◆ The exercise: Reproduce the Python string-formatting notes below word for word, keeping every code line and output line.

◆ Document extract:
#####

Python provides several methods to format strings. While older methods such as using the % operator are still valid, the newer f-string approach is more concise, readable, and versatile, especially for Python versions 3.6 and later.


In [21]:
#Example with single integer

age = 150
sentence = f'I am {age} years old'
sentence

'I am 150 years old'

In [22]:
pi

NameError: name 'pi' is not defined

In [27]:
#String formatting with float
import math

print(f"The value of pi is {math.pi}")
print(f"The value of pi is {math.pi:.1f}")

The value of pi is 3.141592653589793
The value of pi is 3.1


The `.2f` after : means that I want to print the variable as a `f`loat with `2` decimal places

When we want to have multiple wildcards

In [28]:
name = "Joe"
GPA=3.99
num_years = 2
sentence = f"{name} has a GPA of {GPA:.1f} after {num_years} years."

#####

◆ Information shown:
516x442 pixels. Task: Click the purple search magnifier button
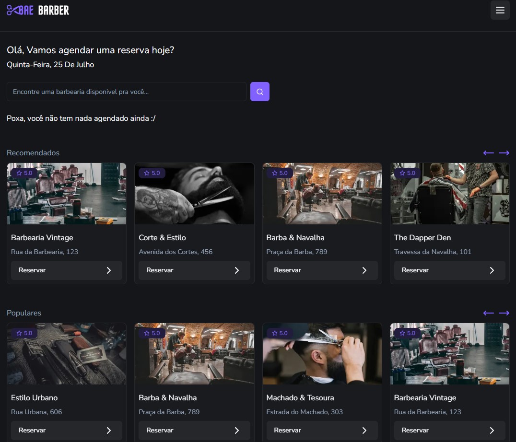[259, 92]
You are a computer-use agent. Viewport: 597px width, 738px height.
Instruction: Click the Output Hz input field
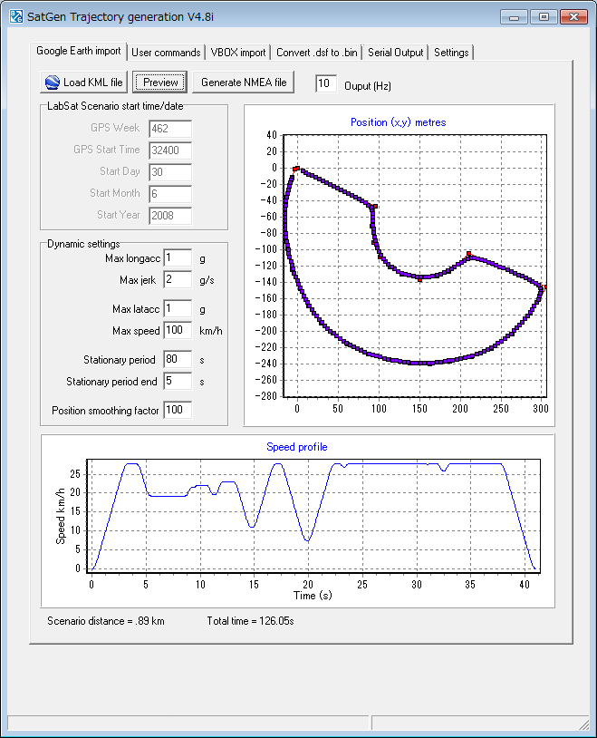(326, 84)
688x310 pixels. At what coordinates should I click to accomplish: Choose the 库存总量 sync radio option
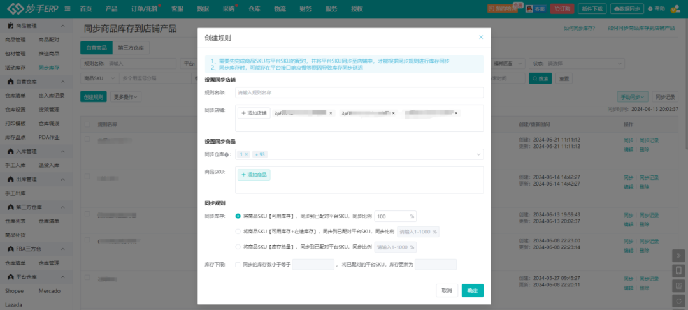238,247
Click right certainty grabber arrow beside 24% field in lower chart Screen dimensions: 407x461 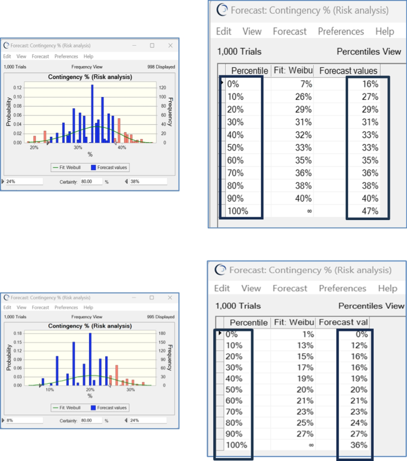(x=126, y=421)
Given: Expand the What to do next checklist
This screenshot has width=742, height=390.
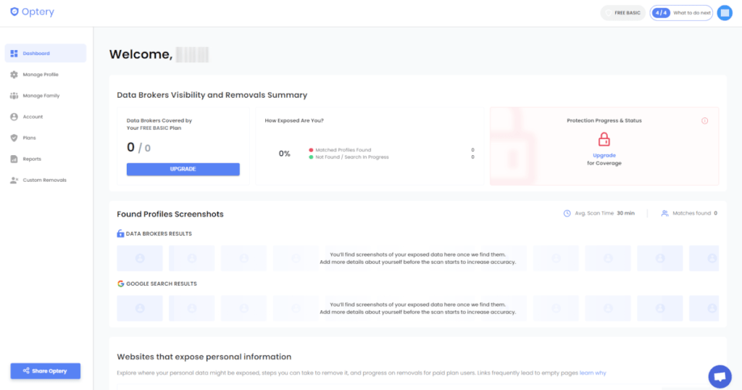Looking at the screenshot, I should 681,12.
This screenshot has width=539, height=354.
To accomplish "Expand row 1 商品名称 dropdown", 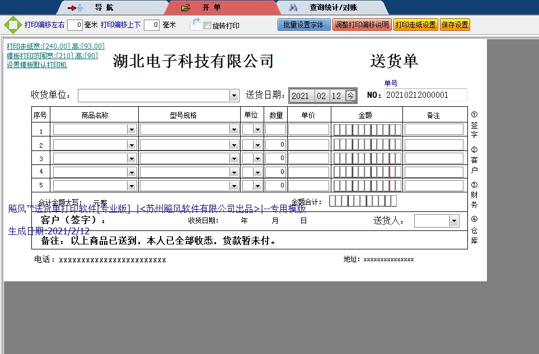I will [x=132, y=130].
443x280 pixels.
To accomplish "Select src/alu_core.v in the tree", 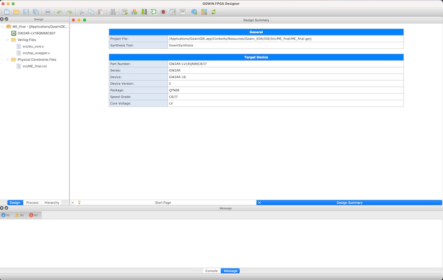I will [33, 46].
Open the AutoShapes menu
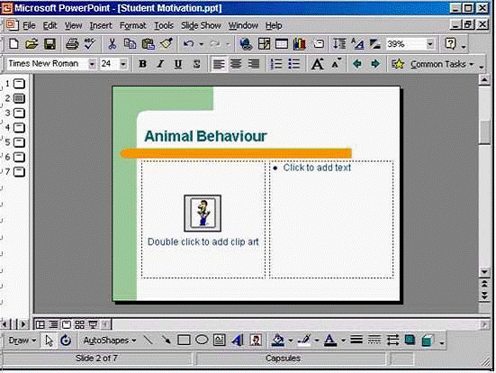The width and height of the screenshot is (496, 373). 110,341
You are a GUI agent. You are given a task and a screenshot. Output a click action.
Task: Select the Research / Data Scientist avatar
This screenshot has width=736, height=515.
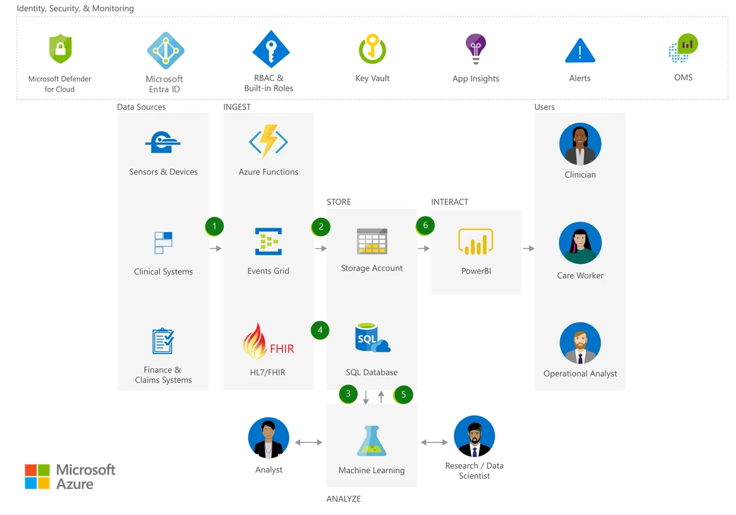click(x=474, y=436)
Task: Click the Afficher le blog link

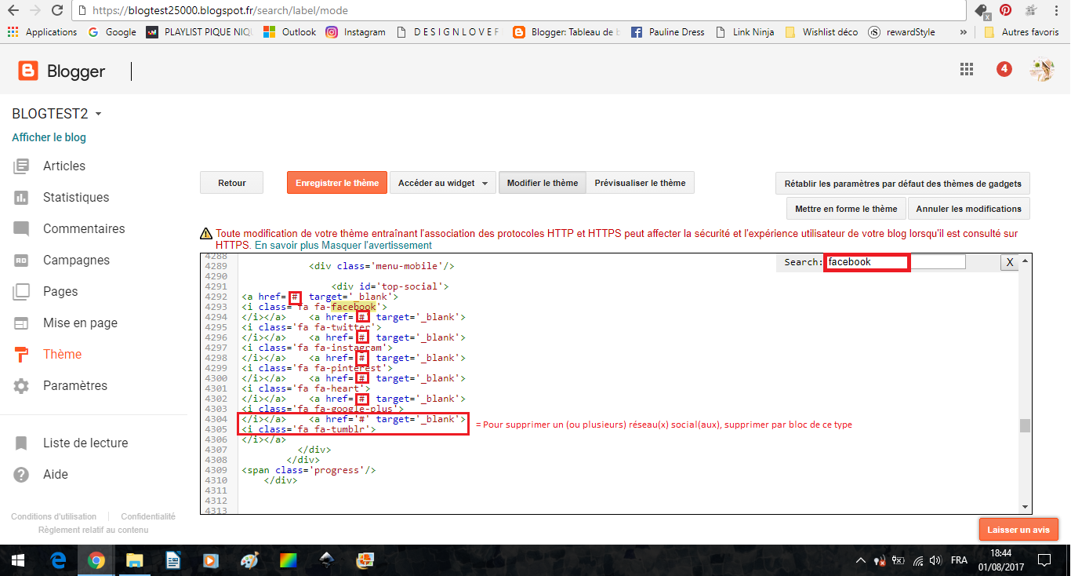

#####

◆ Complete output:
Python provides several methods to format strings. While older methods such as using the % operator are still valid, the newer f-string approach is more concise, readable, and versatile, especially for Python versions 3.6 and later.


In [21]:
#Example with single integer

age = 150
sentence = f'I am {age} years old'
sentence

'I am 150 years old'

In [22]:
pi

NameError: name 'pi' is not defined

In [27]:
#String formatting with float
import math

print(f"The value of pi is {math.pi}")
print(f"The value of pi is {math.pi:.1f}")

The value of pi is 3.141592653589793
The value of pi is 3.1


The `.2f` after : means that I want to print the variable as a `f`loat with `2` decimal places

When we want to have multiple wildcards

In [28]:
name = "Joe"
GPA=3.99
num_years = 2
sentence = f"{name} has a GPA of {GPA:.1f} after {num_years} years."